How I got here and what I’ve learnt from previous roles…
I absolutely love my job – every minute of it – but I would never have originally thought I’d be here. My first degree was in communications and then I ended up doing a PhD comparing energy liberalisations in 1990s Latin America, whilst working at the World Bank. An opportunity came up at Societe Generale, and then I ended up back in New York, working at the Japan Bank of International Cooperation, where they really wanted me to focus on global Chinese investment. I’ve also worked on the trading desk at Barclays – I didn’t have a finance background at all at that point, but what was great was they wanted people with other experiences.
I have always followed my passions to the next step. Today, I find myself going full circle and using skills from my earliest studies of communications and journalism to explain our analysis to my clients.
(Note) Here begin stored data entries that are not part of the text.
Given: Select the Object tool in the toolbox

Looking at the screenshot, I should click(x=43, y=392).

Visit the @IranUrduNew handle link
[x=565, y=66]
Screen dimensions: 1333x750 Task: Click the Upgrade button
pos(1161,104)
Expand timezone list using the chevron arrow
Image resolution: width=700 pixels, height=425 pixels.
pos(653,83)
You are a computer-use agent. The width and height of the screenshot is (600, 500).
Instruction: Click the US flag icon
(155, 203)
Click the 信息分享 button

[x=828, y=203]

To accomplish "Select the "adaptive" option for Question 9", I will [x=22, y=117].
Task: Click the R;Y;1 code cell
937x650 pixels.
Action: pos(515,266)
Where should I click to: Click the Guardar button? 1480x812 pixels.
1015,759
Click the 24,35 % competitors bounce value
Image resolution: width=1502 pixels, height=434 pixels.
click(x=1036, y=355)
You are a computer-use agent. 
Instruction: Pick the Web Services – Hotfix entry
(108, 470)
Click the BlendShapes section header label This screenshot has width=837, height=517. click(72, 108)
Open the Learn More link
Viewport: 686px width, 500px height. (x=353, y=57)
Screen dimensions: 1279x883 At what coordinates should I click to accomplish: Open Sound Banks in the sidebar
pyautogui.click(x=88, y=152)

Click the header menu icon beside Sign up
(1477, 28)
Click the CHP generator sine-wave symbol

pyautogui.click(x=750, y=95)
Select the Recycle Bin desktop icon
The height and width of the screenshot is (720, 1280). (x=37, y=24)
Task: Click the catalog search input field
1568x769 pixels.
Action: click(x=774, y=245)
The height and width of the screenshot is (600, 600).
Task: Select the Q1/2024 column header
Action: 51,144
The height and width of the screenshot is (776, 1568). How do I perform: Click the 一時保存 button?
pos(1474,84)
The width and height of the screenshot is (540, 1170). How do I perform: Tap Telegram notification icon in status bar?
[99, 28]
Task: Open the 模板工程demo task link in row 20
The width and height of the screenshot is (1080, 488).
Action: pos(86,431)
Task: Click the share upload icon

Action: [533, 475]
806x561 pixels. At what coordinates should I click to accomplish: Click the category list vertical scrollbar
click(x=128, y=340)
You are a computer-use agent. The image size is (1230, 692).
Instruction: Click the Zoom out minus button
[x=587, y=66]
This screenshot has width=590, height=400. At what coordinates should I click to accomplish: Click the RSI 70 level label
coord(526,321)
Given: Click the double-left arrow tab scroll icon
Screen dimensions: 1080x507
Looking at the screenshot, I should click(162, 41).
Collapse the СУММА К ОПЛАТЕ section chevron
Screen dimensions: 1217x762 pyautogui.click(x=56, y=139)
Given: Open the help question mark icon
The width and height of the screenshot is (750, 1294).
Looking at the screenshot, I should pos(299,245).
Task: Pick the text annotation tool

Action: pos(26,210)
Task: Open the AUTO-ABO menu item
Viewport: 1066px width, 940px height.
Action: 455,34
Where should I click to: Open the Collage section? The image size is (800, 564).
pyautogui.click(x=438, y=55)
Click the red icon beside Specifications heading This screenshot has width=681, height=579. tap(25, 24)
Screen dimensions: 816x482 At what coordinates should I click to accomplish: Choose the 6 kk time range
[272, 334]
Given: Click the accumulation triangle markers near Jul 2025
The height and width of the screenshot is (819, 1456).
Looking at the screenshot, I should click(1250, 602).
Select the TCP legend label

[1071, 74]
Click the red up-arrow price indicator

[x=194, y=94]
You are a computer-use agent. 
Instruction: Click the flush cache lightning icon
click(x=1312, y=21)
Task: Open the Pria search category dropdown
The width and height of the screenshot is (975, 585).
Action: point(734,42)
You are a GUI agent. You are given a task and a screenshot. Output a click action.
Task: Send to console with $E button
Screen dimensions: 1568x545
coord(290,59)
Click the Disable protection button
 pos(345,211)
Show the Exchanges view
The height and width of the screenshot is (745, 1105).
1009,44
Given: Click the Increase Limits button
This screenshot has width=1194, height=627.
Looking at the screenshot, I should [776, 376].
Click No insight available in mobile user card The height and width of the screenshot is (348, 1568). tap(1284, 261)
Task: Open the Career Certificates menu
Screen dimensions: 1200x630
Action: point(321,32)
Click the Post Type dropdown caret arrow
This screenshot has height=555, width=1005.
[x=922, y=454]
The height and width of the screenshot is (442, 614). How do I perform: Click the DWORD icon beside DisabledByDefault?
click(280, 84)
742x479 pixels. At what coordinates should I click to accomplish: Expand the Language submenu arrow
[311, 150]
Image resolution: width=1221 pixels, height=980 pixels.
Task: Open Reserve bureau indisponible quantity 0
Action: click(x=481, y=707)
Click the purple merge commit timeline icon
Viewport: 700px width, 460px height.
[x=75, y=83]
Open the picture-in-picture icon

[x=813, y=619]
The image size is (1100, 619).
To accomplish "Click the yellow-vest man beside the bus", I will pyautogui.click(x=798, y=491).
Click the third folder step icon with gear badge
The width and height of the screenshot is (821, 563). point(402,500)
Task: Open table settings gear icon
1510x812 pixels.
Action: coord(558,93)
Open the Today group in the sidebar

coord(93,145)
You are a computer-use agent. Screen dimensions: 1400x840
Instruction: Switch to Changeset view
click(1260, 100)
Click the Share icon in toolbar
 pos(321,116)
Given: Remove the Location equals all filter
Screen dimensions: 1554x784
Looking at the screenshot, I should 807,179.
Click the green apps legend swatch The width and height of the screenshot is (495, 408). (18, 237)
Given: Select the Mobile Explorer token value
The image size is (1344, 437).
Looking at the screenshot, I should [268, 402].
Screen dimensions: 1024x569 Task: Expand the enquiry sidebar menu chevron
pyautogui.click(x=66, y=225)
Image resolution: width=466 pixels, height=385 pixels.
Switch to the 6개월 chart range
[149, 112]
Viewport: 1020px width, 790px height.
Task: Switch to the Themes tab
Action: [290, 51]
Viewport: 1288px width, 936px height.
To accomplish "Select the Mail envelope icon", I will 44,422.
My three top pieces of advice:
- Getting involved in areas that other people haven’t can make you a really great hire
The more eclectic the jobs you do, the more you have a skill-set to offer different things to a variety of employers. It is also, for me, the best learning experience, even when things are hard at first. To move from job to job requires being really open-minded about your career path – it requires more discipline and more thrust!
- Don’t stay in the same place too long
What you don’t see now is that your ability to jump from job to job now, in your 20s and 30s, will decrease over time. You may never get offered an opportunity ever again – so take it now! Working in trading at Barclays was one of the most difficult things I’ve ever done – and I knew it would be when I took the job, but I also knew I would never get it again, and I’ve never regretted it since.
Previous bosses have been best PR for me, and remember that every place you go is a place you might want to come back to, so don’t burn bridges because you never know what might happen next.
- Being a woman, you can have it all – but you have to assert yourself
In the energy sector, you can’t really get more male-dominated. All of my clients are men – from traders to hedge fund managers. I’d advise developing a strong personality, building resilience, and above all – don’t lay low and wait for things to come. Make sure too to look after your own space and set boundaries. I had no problem saying to male colleagues in very masculine offices – ‘this conversation you can’t have in front of me’.
But it is only an advantage to have this background, and there is definitely something that comes from being a woman and being a foreigner that is force for good in an international career – both for you and your employer.